Advances in artificial intelligence (AI) has opened up a rich vein of new analytical techniques but investment professionals will have to upskill to mine the digital gold, according to a new CFA Institute paper.
Carrying the catchy title ‘Unstructured Data and AI: Fine-Tuning LLMs to Enhance the Investment Process’, the report – authored by Brian Pisaneschi, CFA Institute senior investment data scientist – says the “role of the investment professional is changing rapidly”.
“Staying abreast of technological trends, mastering programming languages for parsing complex datasets, and being keenly aware of the tools that augment our workflow are necessities that will propel us forward in an increasingly technical finance domain,” the paper says.
Pisaneschi says investment specialists can benefit by applying new AI techniques garnered from large language models (LLMs) such as ChatGPT to probe in-house built datasets.
“The investment industry is, by its very nature, a confidential arena. Financial institutions, investment firms, and individual traders often hold close their trading strategies, market analyses, and proprietary algorithms.

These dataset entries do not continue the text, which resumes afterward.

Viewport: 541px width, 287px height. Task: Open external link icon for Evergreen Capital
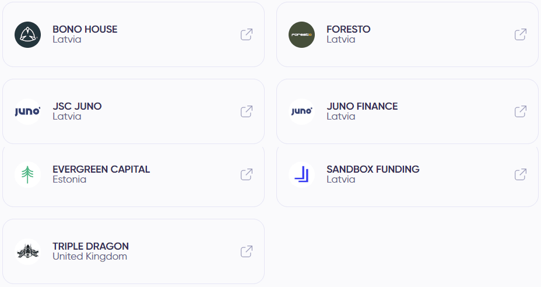pos(247,174)
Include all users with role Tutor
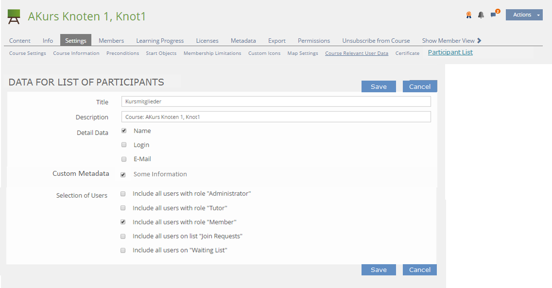 [123, 208]
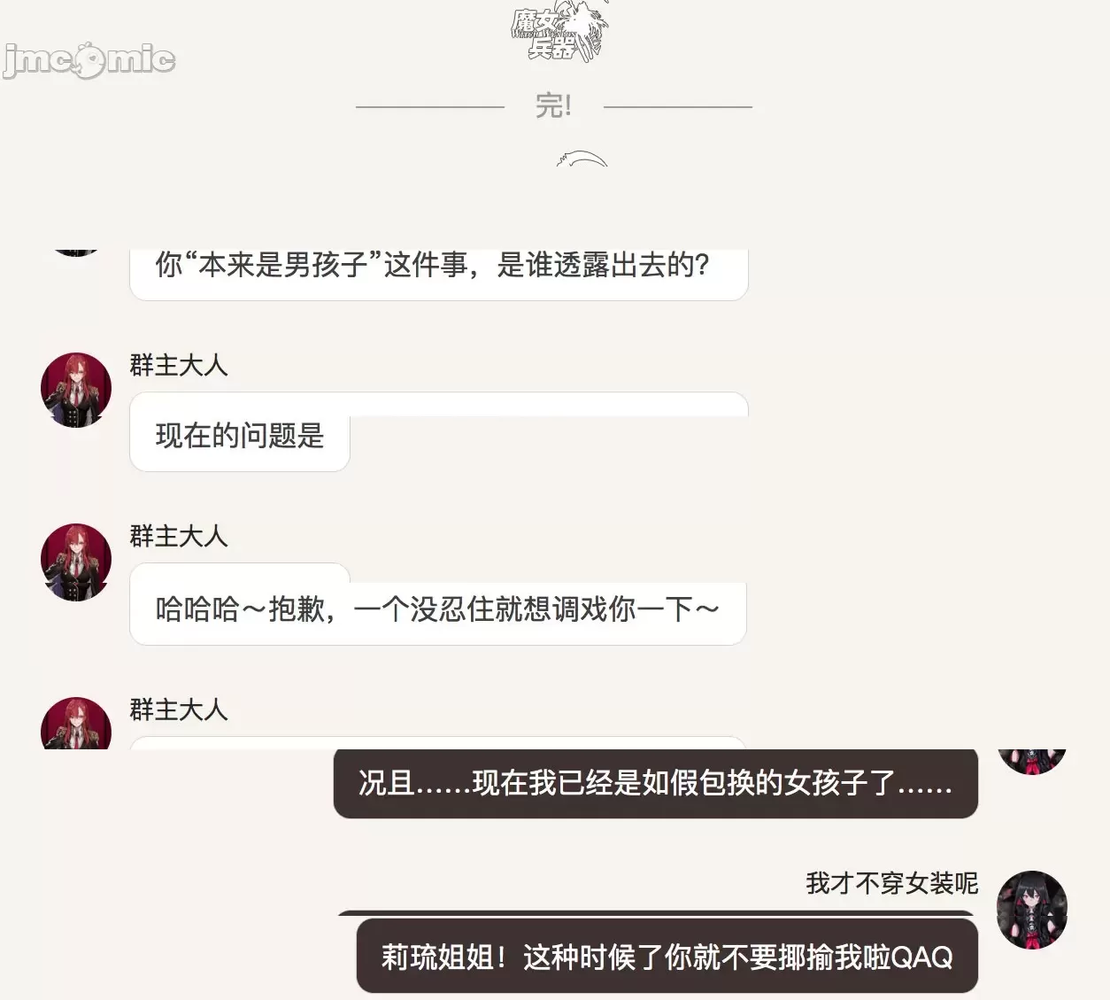The height and width of the screenshot is (1000, 1110).
Task: Click the cropped avatar beside the 况且 bubble
Action: [x=1032, y=762]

This guarded approach extends to data, where exclusive data sources and proprietary databases can provide an edge,” he says in the report.

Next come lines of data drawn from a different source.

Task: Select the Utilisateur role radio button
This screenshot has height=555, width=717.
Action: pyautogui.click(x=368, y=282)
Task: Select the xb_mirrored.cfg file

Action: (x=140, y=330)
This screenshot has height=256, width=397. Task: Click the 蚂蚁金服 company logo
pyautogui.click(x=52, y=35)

“… Fine-tuning these powerful models on proprietary data can provide more value than what the underlying models provide in isolation. Supervised fine-tuning, or using human-labeled data to train smaller language models, still holds value despite larger frontier models’ capabilities with little to no human-labeled data.”

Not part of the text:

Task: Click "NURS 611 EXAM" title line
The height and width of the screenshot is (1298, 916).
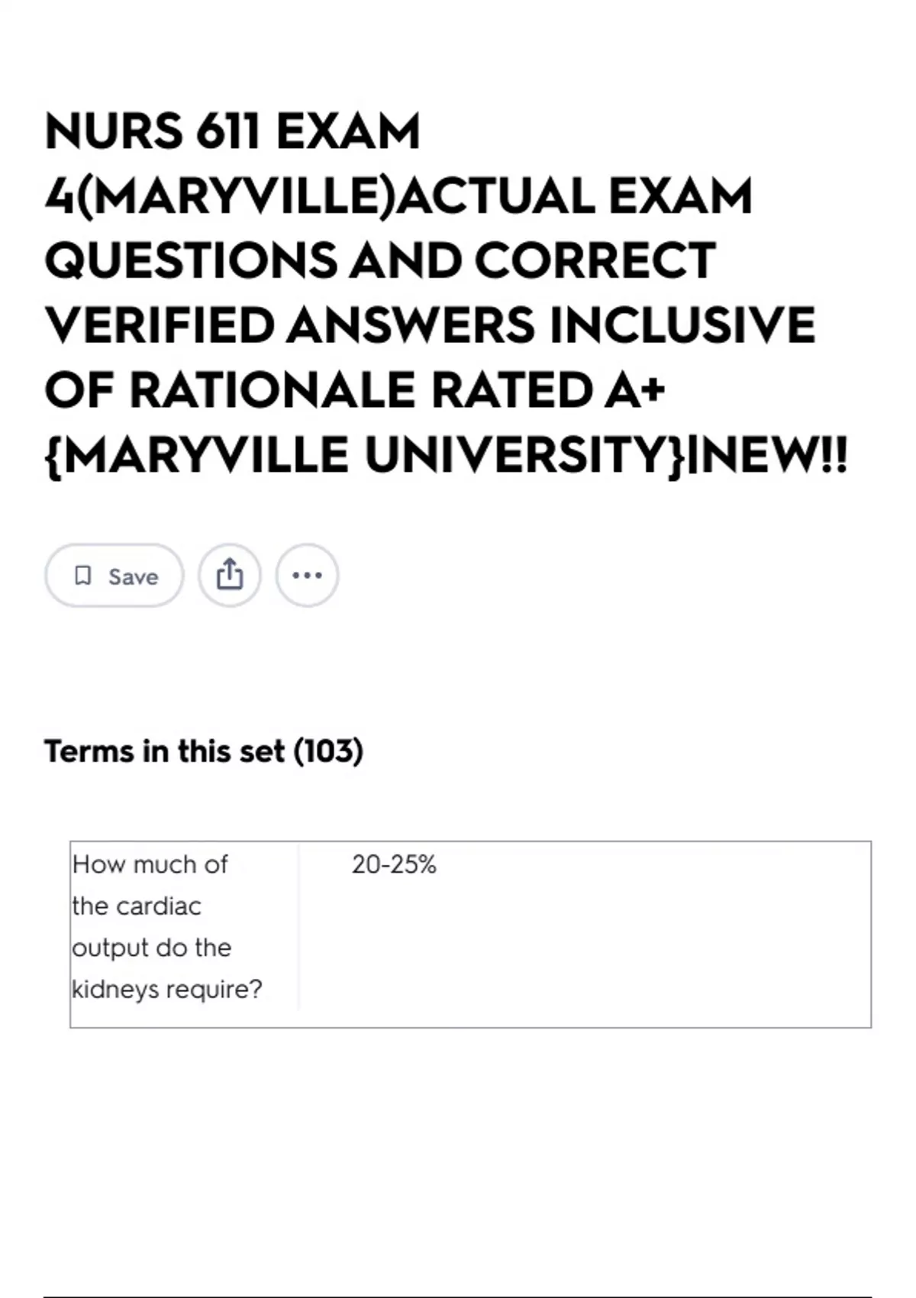Action: 233,131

For example, the paper says AI tools such as machine-learning and natural language processing (NLP) could prove useful in analysing environmental, social and governance (ESG) factors.
Pisaneschi tested the approach in an ESG case study, constructing a model portfolio based on ‘alternative’ data including corporate tweets.
The ESG results “yielded interesting results by pointing to the importance of real-time information advantages from alternative data”, the CFA report says.
However, the test run covered a period of peak ESG hype “and may not persist outside the limited evaluation period”.
“Additionally, such imperfect models as the fine-tuned model in this case study should be used with caution when applied to small datasets,” the paper says. “The value in using such models comes from being able to test a hypothesis on a large dataset—in this case, the Russell 1000 and 2000—providing a basis for further investigation and resource allocation.”
Despite such potential pitfalls, Pisaneschi says AI – fuelled by better algorithms, bigger (and more diverse) data sets and “exponential” leaps in computing power – will inevitably form part of the investment prospecting kit.
“Being able to leverage the tools and techniques to parse these data, particularly with NLP, is an invaluable resource that should not be left unexplored,” he says.